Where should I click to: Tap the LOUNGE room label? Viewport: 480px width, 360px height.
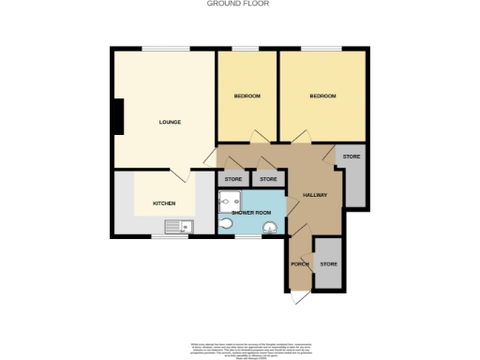[169, 122]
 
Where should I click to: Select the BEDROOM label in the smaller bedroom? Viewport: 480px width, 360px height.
[247, 97]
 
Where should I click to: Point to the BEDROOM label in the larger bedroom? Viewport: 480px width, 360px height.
[322, 97]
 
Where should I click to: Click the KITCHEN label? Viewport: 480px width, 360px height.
[165, 203]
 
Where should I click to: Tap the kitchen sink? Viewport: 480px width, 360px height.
[178, 226]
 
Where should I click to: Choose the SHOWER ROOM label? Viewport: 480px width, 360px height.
[250, 213]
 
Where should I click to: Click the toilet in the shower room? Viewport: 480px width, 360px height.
[225, 225]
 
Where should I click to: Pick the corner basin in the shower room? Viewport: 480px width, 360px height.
[270, 226]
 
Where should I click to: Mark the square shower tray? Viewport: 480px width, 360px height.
[230, 201]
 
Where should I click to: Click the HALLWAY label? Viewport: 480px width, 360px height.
[314, 195]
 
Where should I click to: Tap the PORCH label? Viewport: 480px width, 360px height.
[300, 263]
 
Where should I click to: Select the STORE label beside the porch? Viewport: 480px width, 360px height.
[328, 264]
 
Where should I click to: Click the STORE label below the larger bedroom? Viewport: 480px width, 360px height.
[352, 156]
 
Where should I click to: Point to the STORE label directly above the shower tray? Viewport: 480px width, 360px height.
[233, 178]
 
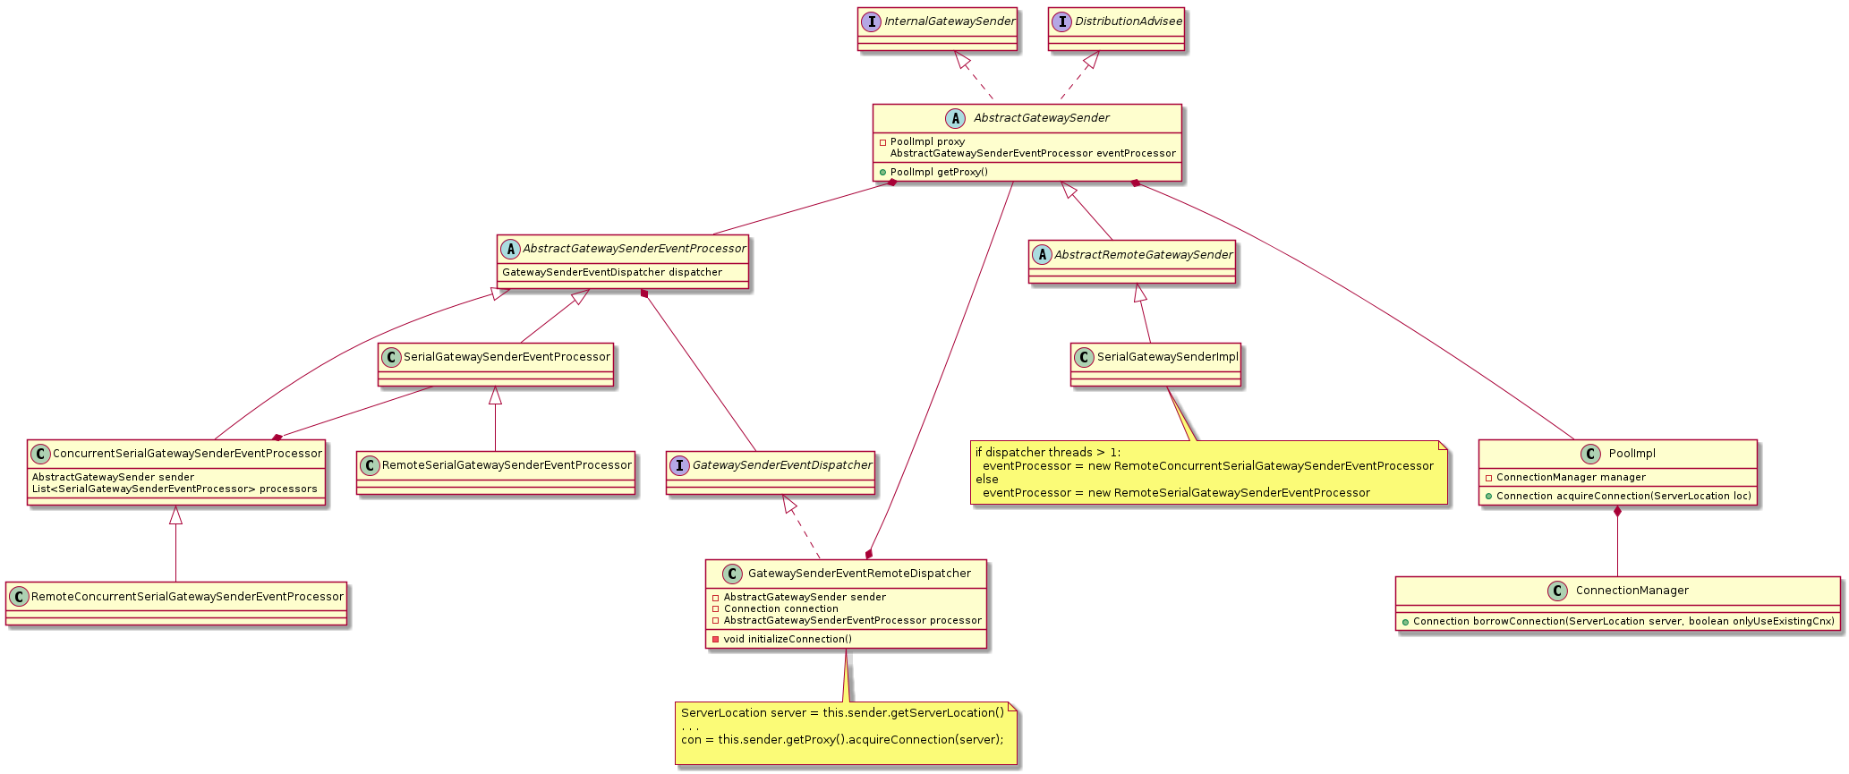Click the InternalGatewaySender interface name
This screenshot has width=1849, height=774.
tap(950, 21)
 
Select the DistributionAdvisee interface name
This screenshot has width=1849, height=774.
tap(1128, 21)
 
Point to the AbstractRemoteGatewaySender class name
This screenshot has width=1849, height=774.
tap(1143, 255)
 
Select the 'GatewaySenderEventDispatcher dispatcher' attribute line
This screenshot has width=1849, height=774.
tap(612, 272)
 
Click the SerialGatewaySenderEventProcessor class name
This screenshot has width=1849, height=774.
tap(507, 357)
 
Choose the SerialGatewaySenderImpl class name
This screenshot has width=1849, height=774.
tap(1167, 357)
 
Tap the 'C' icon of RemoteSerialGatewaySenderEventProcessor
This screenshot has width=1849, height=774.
tap(370, 466)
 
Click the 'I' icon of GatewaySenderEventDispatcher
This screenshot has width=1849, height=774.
tap(679, 465)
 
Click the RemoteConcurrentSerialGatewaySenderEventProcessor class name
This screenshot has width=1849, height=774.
tap(187, 597)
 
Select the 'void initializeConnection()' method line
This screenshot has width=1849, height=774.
tap(788, 639)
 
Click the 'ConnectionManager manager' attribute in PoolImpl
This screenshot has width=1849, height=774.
tap(1571, 478)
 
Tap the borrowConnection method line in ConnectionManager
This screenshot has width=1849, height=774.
tap(1623, 621)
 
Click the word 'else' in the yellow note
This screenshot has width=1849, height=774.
tap(986, 480)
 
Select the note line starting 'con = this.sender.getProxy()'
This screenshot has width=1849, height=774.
tap(842, 740)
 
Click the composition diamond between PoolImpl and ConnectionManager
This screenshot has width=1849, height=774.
tap(1617, 512)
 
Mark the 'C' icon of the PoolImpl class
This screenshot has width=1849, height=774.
tap(1590, 455)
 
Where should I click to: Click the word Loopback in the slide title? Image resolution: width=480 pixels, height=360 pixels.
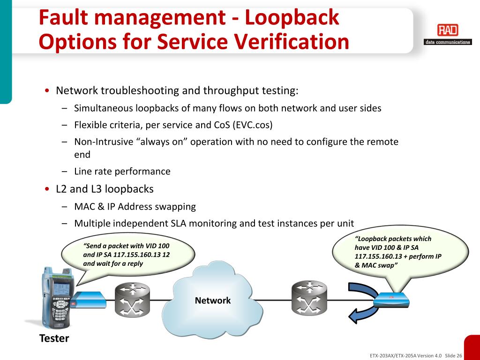click(x=292, y=18)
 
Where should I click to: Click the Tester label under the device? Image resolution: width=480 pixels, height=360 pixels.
click(x=54, y=338)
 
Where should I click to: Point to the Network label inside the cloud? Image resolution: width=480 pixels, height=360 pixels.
click(x=213, y=300)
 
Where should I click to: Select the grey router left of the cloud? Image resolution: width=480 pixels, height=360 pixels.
click(x=133, y=299)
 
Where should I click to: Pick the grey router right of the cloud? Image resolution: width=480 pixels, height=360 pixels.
click(x=308, y=299)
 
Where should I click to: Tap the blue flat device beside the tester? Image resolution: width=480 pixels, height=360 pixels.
click(x=90, y=299)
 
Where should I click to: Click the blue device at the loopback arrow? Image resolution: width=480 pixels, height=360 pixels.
click(x=390, y=299)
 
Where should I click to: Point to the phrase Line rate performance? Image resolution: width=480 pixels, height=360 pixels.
click(x=122, y=172)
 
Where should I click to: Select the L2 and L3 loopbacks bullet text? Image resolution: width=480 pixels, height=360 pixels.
click(x=105, y=189)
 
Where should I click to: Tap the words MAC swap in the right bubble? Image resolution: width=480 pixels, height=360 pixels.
click(x=379, y=265)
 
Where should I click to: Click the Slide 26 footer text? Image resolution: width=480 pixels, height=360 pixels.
click(x=453, y=355)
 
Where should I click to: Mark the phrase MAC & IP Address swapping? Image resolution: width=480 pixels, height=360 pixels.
click(x=135, y=207)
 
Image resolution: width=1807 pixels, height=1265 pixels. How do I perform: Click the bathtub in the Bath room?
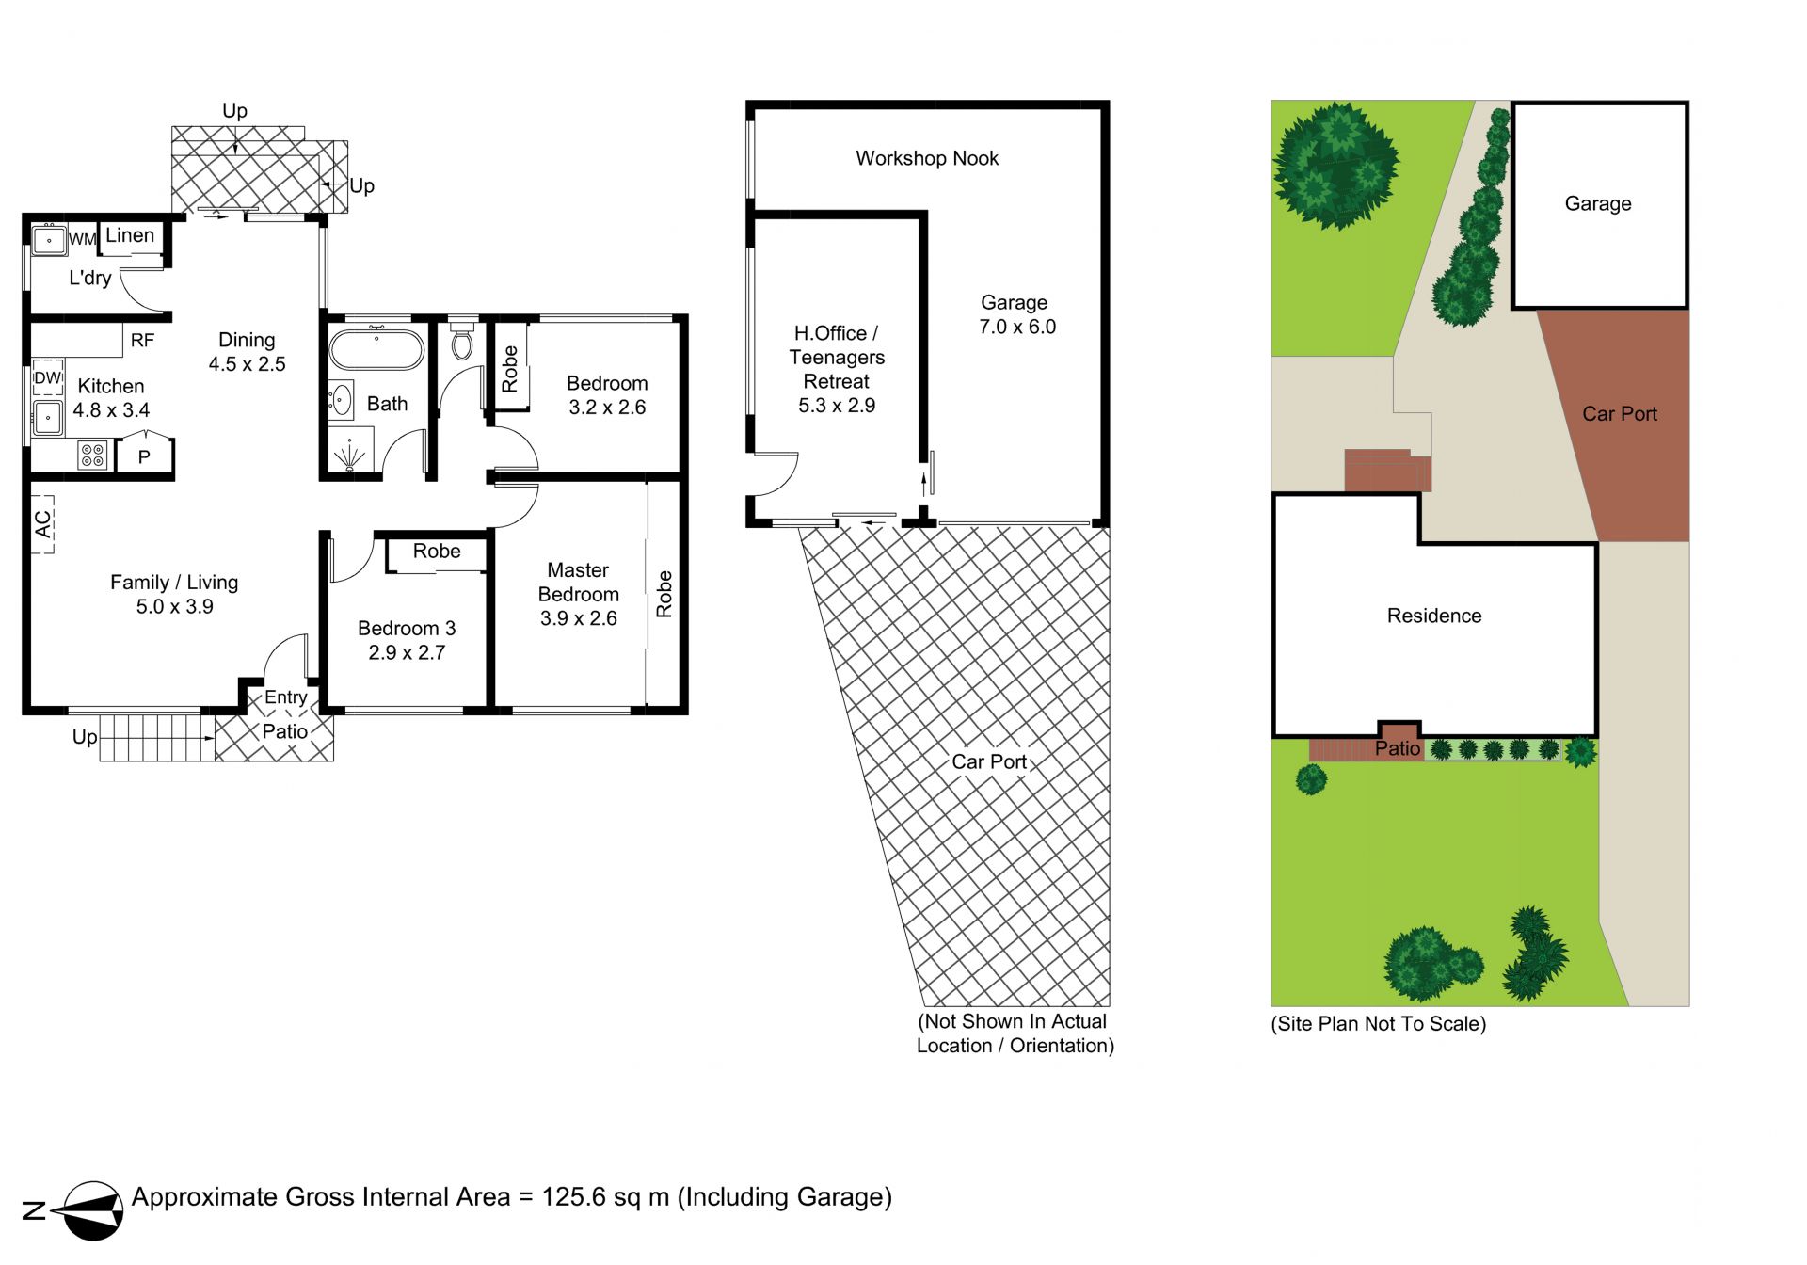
——
#### Written instruction
Reproduce every line above verbatim, with the pictures omitted.

#### Result below
Where should I click to: Tap the LOUNGE room label? Viewport: 480px width, 360px height.
[169, 122]
 
Where should I click to: Select the BEDROOM label in the smaller bedroom? Viewport: 480px width, 360px height.
[247, 97]
 
Where should I click to: Point to the BEDROOM label in the larger bedroom? Viewport: 480px width, 360px height.
[322, 97]
 
Where should I click to: Click the KITCHEN label? Viewport: 480px width, 360px height.
[165, 203]
 
Where should I click to: Tap the kitchen sink? Viewport: 480px width, 360px height.
[178, 226]
 
Where should I click to: Choose the SHOWER ROOM label? Viewport: 480px width, 360px height.
[250, 213]
 
Where should I click to: Click the toilet in the shower room? Viewport: 480px width, 360px height.
[225, 225]
 
Where should I click to: Pick the corner basin in the shower room? Viewport: 480px width, 360px height.
[270, 226]
 
Where should I click to: Mark the square shower tray? Viewport: 480px width, 360px height.
[230, 201]
 
Where should I click to: Click the HALLWAY label? Viewport: 480px width, 360px height.
[314, 195]
 
Where should I click to: Tap the PORCH label? Viewport: 480px width, 360px height.
[300, 263]
 
Where should I click to: Select the STORE label beside the porch? Viewport: 480px width, 360px height.
[328, 264]
 
Where should I click to: Click the STORE label below the larger bedroom? Viewport: 480px width, 360px height.
[352, 156]
 
Where should I click to: Point to the STORE label directly above the shower tray? Viewport: 480px width, 360px height.
[233, 178]
 
Click the InternalGatewaySender interface name
This screenshot has width=1849, height=774.
tap(950, 21)
 
Select the DistributionAdvisee interface name
This screenshot has width=1849, height=774.
tap(1128, 21)
 
Point to the AbstractRemoteGatewaySender class name
This screenshot has width=1849, height=774.
tap(1143, 255)
 
Select the 'GatewaySenderEventDispatcher dispatcher' attribute line
This screenshot has width=1849, height=774.
tap(612, 272)
 
Click the SerialGatewaySenderEventProcessor class name
This screenshot has width=1849, height=774.
tap(507, 357)
 
Choose the SerialGatewaySenderImpl class name
This screenshot has width=1849, height=774.
tap(1167, 357)
 
Tap the 'C' icon of RemoteSerialGatewaySenderEventProcessor
This screenshot has width=1849, height=774.
tap(370, 466)
 
Click the 'I' icon of GatewaySenderEventDispatcher
This screenshot has width=1849, height=774.
tap(679, 465)
 
Click the RemoteConcurrentSerialGatewaySenderEventProcessor class name
This screenshot has width=1849, height=774.
tap(187, 597)
 
Select the 'void initializeConnection()' method line
This screenshot has width=1849, height=774.
tap(788, 639)
 
Click the 'ConnectionManager manager' attribute in PoolImpl
This screenshot has width=1849, height=774.
tap(1571, 478)
 
Tap the borrowConnection method line in ConnectionManager
This screenshot has width=1849, height=774.
tap(1623, 621)
 
Click the word 'else' in the yellow note
This screenshot has width=1849, height=774.
tap(986, 480)
 
Select the note line starting 'con = this.sender.getProxy()'
This screenshot has width=1849, height=774.
tap(842, 740)
 
Click the composition diamond between PoolImpl and ConnectionManager
This screenshot has width=1849, height=774.
tap(1617, 512)
 
Mark the 'C' icon of the PoolImpl class
This screenshot has width=1849, height=774.
tap(1590, 455)
 
Where should I click to: Click the word Loopback in the slide title? Image resolution: width=480 pixels, height=360 pixels.
click(x=292, y=18)
 
Where should I click to: Click the Tester label under the device? Image resolution: width=480 pixels, height=360 pixels.
click(x=54, y=338)
 
Where should I click to: Point to the Network label inside the cloud? Image resolution: width=480 pixels, height=360 pixels.
click(x=213, y=300)
 
Where should I click to: Select the grey router left of the cloud? Image resolution: width=480 pixels, height=360 pixels.
click(x=133, y=299)
 
Where should I click to: Pick the grey router right of the cloud? Image resolution: width=480 pixels, height=360 pixels.
click(x=308, y=299)
 
Where should I click to: Tap the blue flat device beside the tester? Image resolution: width=480 pixels, height=360 pixels.
click(x=90, y=299)
 
Where should I click to: Click the blue device at the loopback arrow? Image resolution: width=480 pixels, height=360 pixels.
click(x=390, y=299)
 
Where should I click to: Point to the phrase Line rate performance? Image resolution: width=480 pixels, height=360 pixels.
click(x=122, y=172)
 
Where should I click to: Select the L2 and L3 loopbacks bullet text? Image resolution: width=480 pixels, height=360 pixels.
click(x=105, y=189)
 
Where should I click to: Tap the words MAC swap in the right bubble? Image resolution: width=480 pixels, height=360 pixels.
click(x=379, y=265)
 
Where should I click to: Click the Slide 26 footer text? Image resolution: width=480 pixels, height=360 pixels.
click(x=453, y=355)
 
Where should I click to: Mark the phrase MAC & IP Address swapping? Image resolution: width=480 pixels, height=360 pixels.
click(x=135, y=207)
 
Image resolution: width=1807 pixels, height=1265 pixels. How do I perform: Click the bathtub in the Bath room?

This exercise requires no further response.